- AIM OF THE EXERCISE
At the line that holds "The height and", start repeating, and keep going exactly through the final line of the material; include both ends and skip the pictures.

# # # # #

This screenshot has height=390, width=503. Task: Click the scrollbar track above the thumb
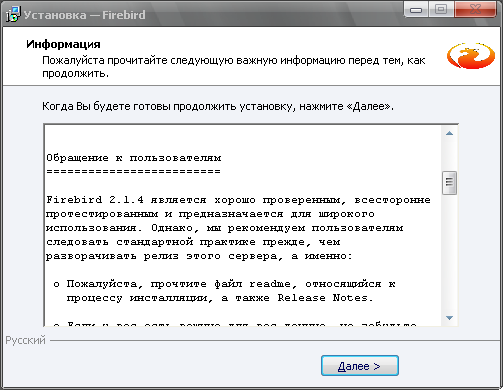click(449, 156)
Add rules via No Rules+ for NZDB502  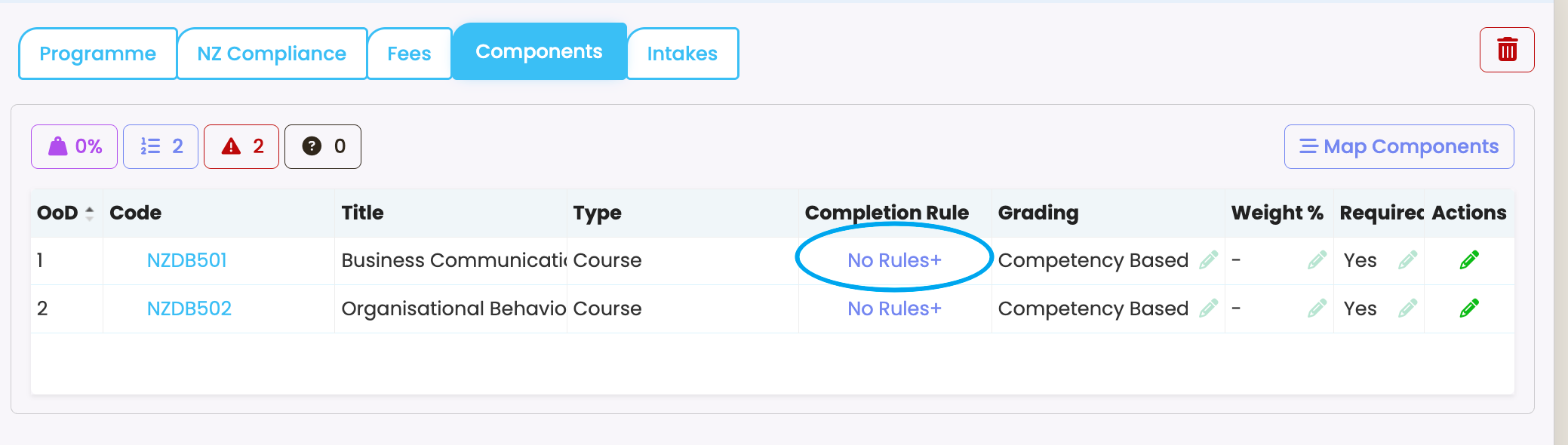(894, 308)
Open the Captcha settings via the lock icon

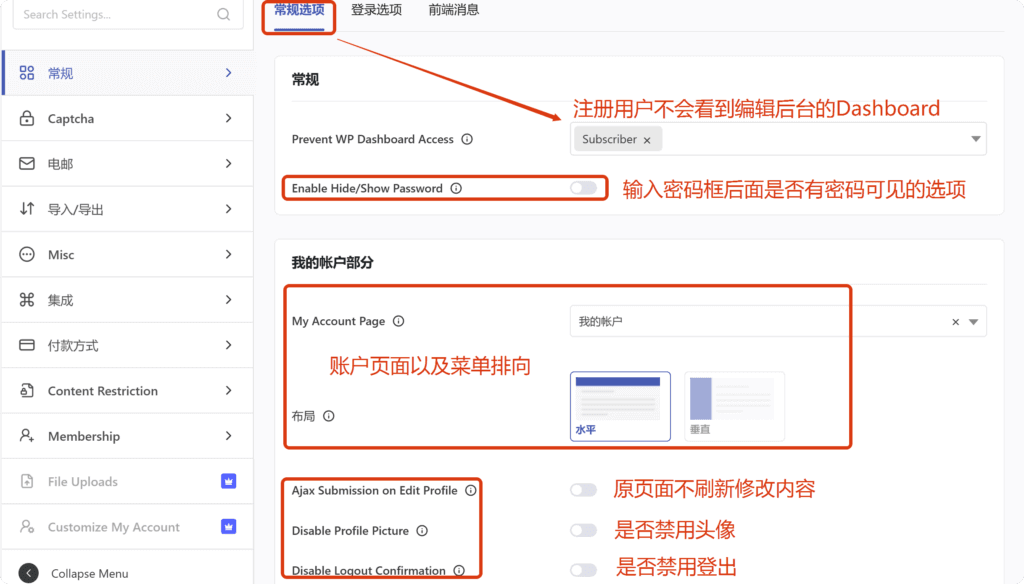pos(29,118)
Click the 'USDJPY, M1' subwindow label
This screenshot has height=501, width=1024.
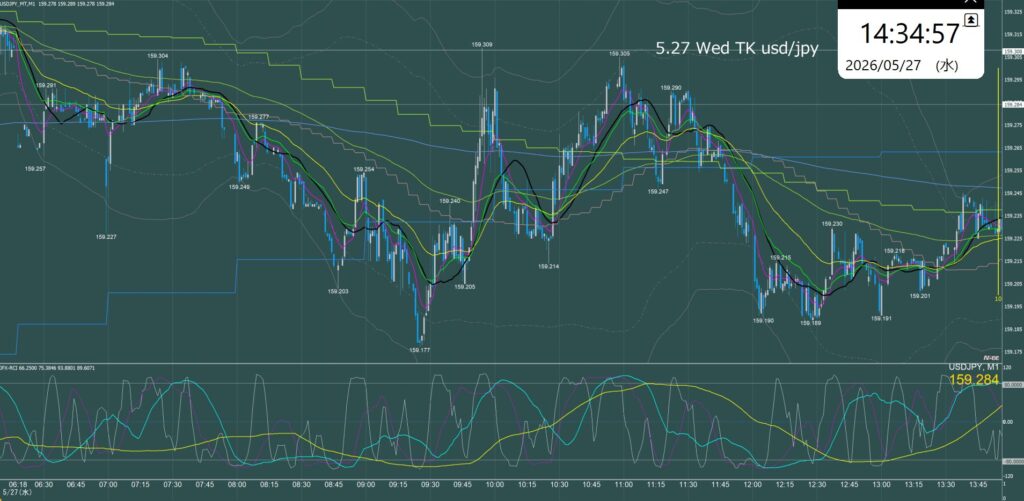974,367
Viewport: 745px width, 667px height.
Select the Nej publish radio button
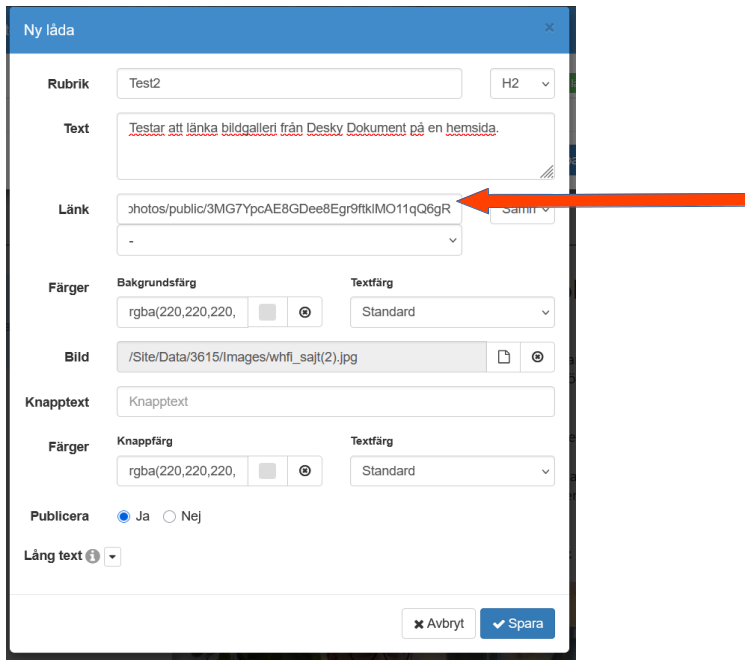[169, 517]
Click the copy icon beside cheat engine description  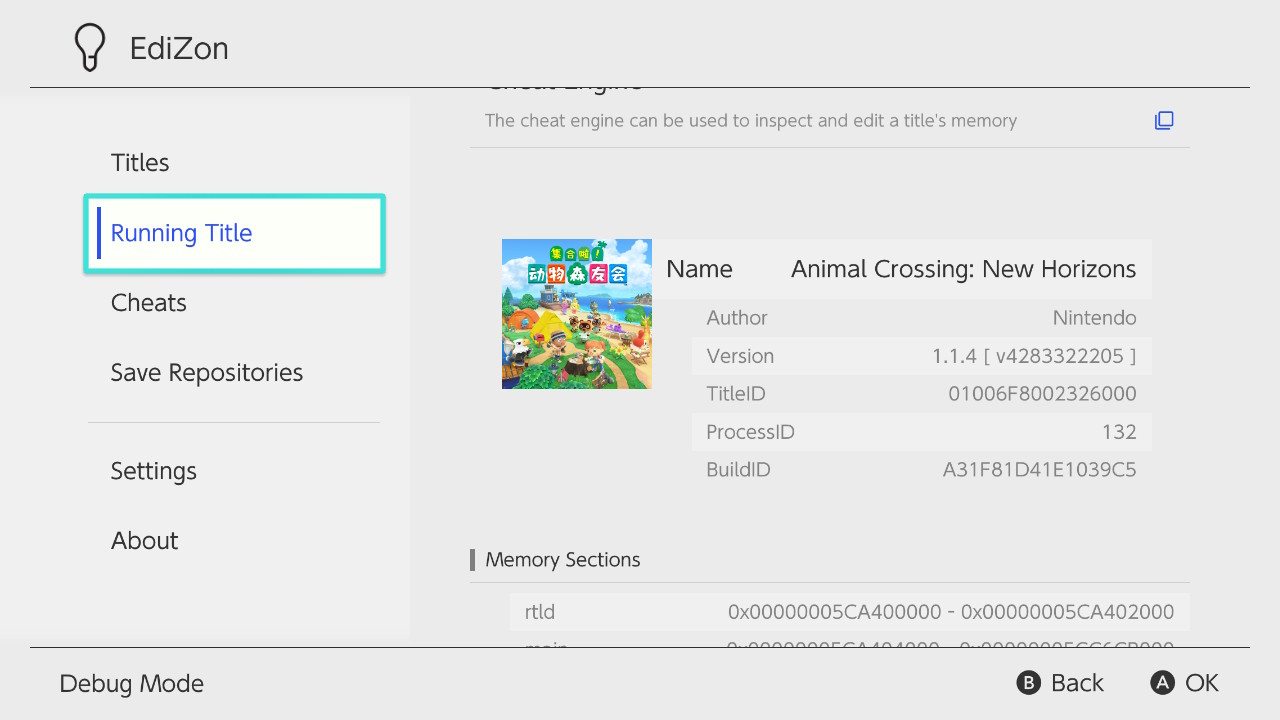pyautogui.click(x=1164, y=121)
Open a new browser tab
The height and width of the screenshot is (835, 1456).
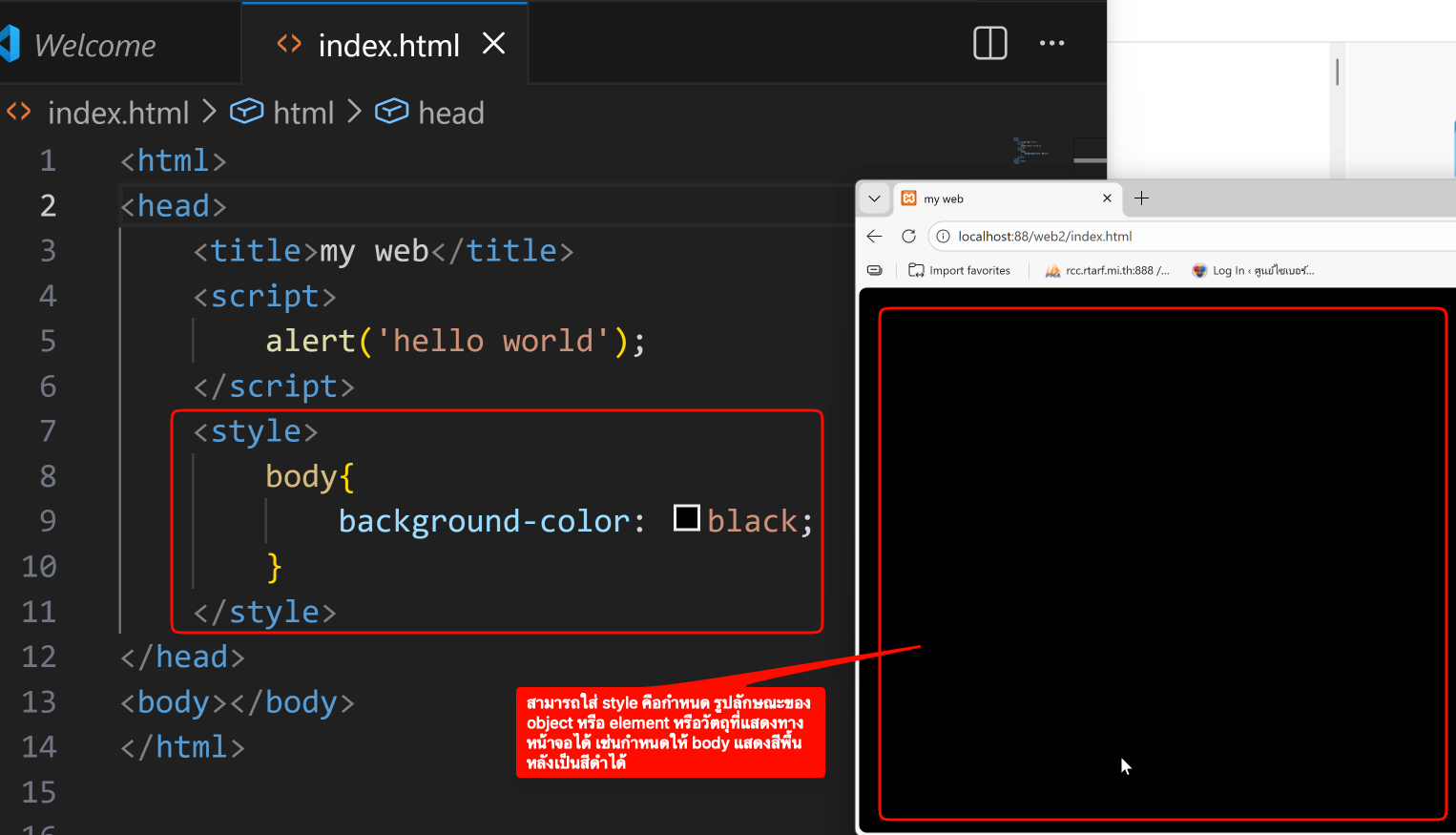point(1141,198)
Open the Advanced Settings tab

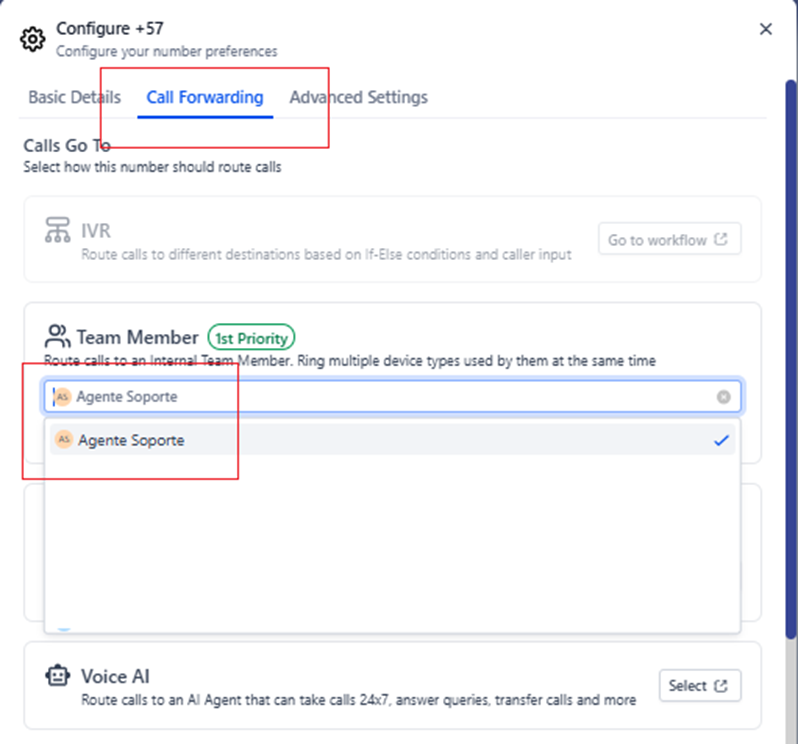[x=358, y=97]
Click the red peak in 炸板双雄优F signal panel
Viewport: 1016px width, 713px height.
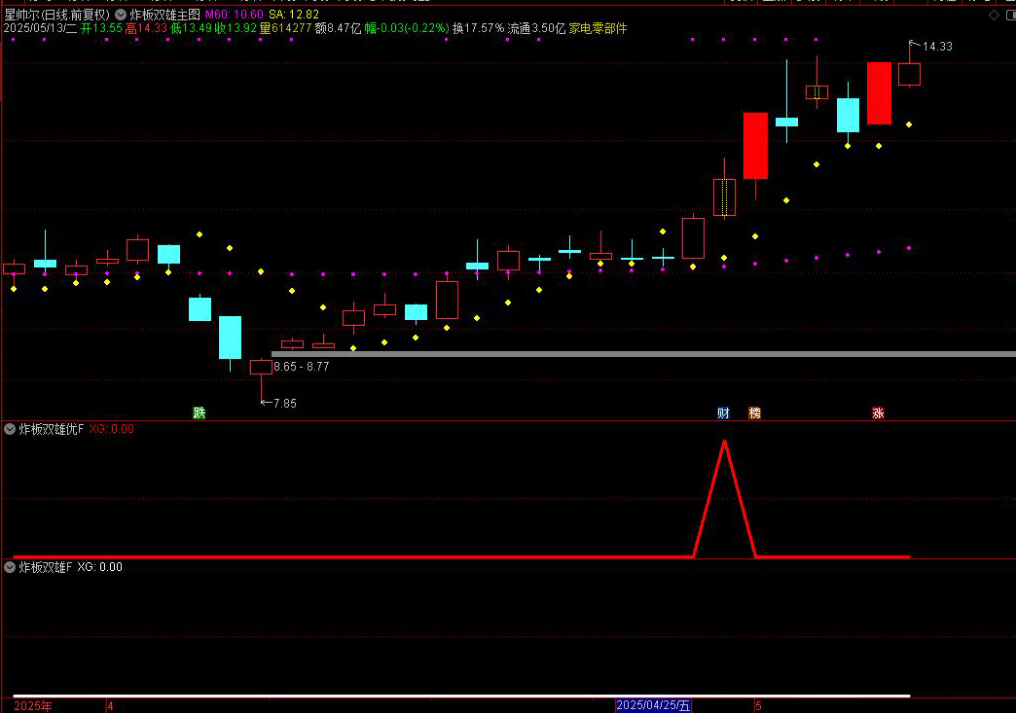(x=724, y=442)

# # # # #

- RESPONSE FOR THIS EXERCISE
The height and width of the screenshot is (835, 1456).
point(1141,198)
Open the Advanced Settings tab

[x=358, y=97]
Click the red peak in 炸板双雄优F signal panel
Viewport: 1016px width, 713px height.
(x=724, y=442)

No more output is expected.